Bot Protection in SvelteKit on Cloudflare Pages

#sveltekit #cloudflare #security #webdev

If you're running a SvelteKit app on Cloudflare Pages and your content is publicly accessible, commodity scrapers will find it eventually. Here's the protection setup we use at Tested.gg - two layers, mostly free, minimal code.

The architecture problem first

If your API is behind Cloudflare Service Bindings (not publicly exposed over HTTP), scrapers can only hit your SvelteKit Pages app. That's your entire attack surface. All protection goes there, not on the API Worker.

This matters because most bot protection tutorials target REST APIs. In a service-binding architecture, the SvelteKit SSR layer is the only thing that faces the public internet.

Layer 1: WAF Rate Limiting (Cloudflare Dashboard, free)

Cloudflare's free tier includes WAF rate limiting rules. These execute at the edge, before your Pages Worker runs, which makes them strictly faster and cheaper than application-level rate limiting.

Dashboard > Security > WAF > Rate limiting rules:

General page limit:

Match: URI Path starts with /
Rate: 60 requests per minute per IP
Action: Block (10 minutes)

Write endpoint limit:

Match: URI Path starts with /site AND Method = POST
Rate: 10 requests per minute per IP
Action: Block (1 hour)

One important property: CDN cache HITs don't count against rate limiting rules because they never reach the Worker. Your thresholds only apply to cache misses - which is exactly the right behavior. A human browsing cached pages won't trip the limit; a scraper busting the cache will.

Layer 2: Threat Score in SvelteKit hooks

Cloudflare populates cf.threatScore on every request - a 0-100 score derived from their IP reputation database. 0 is clean, 100 is worst. It's available on every plan, for free.

First, add cf to your Platform interface in app.d.ts:

namespace App {
  interface Platform {
    env: Cloudflare.Env;
    context: {
      waitUntil(promise: Promise<unknown>): void;
    };
    caches: CacheStorage;
    cf?: IncomingRequestCfProperties;
  }
}

Then create a bot-guard.ts hook:

import type { Handle } from "@sveltejs/kit";

const THREAT_SCORE_THRESHOLD = 30;

export const handleBotGuard: Handle = ({ event, resolve }) => {
  const cf = event.platform?.cf;

  if (!cf) return resolve(event);

  const threatScore =
    "threatScore" in cf && typeof cf.threatScore === "number"
      ? cf.threatScore
      : 0;

  if (threatScore > THREAT_SCORE_THRESHOLD) {
    console.warn(
      `[bot-guard] Blocked: id=${event.locals.requestId} ip=${event.getClientAddress()} score=${threatScore} path=${event.url.pathname}`
    );
    return new Response("Access denied", {
      status: 403,
      headers: {
        "Content-Type": "text/plain",
        "Retry-After": "3600"
      }
    });
  }

  return resolve(event);
};

Wire it into hooks.server.ts after your platform setup, before auth or SSR:

export const handle: Handle = sequence(
  handleRequestId,
  handlePlatform,
  handleBotGuard,
  handleAuth
);

Position matters. Block high-threat requests before spending CPU on auth token validation, database calls, or SSR rendering.

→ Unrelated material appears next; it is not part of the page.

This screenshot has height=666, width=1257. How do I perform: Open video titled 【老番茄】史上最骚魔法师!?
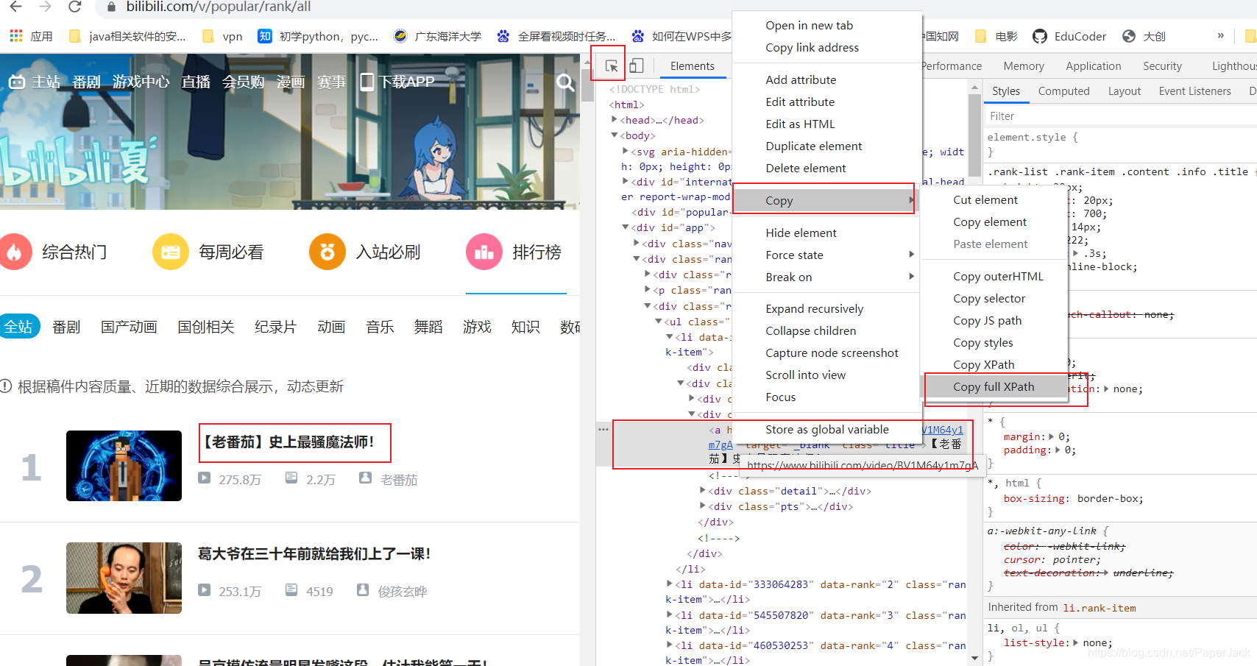tap(290, 442)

Why not KV-based rate limiting?

The common suggestion is to implement per-IP rate limiting inside the Worker using KV. Skip it:

Dashboard WAF rules run at the edge before the Worker - strictly faster
KV's get + put pattern is not atomic - two concurrent requests from the same IP can both read count = 59, both write count = 60, and neither gets blocked
KV reads add latency and cost on every request

Dashboard rules are always preferable when they're expressive enough for your use case.

Tuning the threshold

Start at THREAT_SCORE_THRESHOLD = 30. Monitor Workers Logs for [bot-guard] entries after deploying. If you see false positives (real users blocked), raise it to 40. If you see continued bot traffic, lower it to 20.

This setup handles commodity scrapers and known-bad IPs. Sophisticated scrapers that rotate clean IPs and mimic browser behavior are a different problem - that's what Cloudflare's paid Bot Management tier is for. But for most content sites, these two layers cover the vast majority of automated traffic.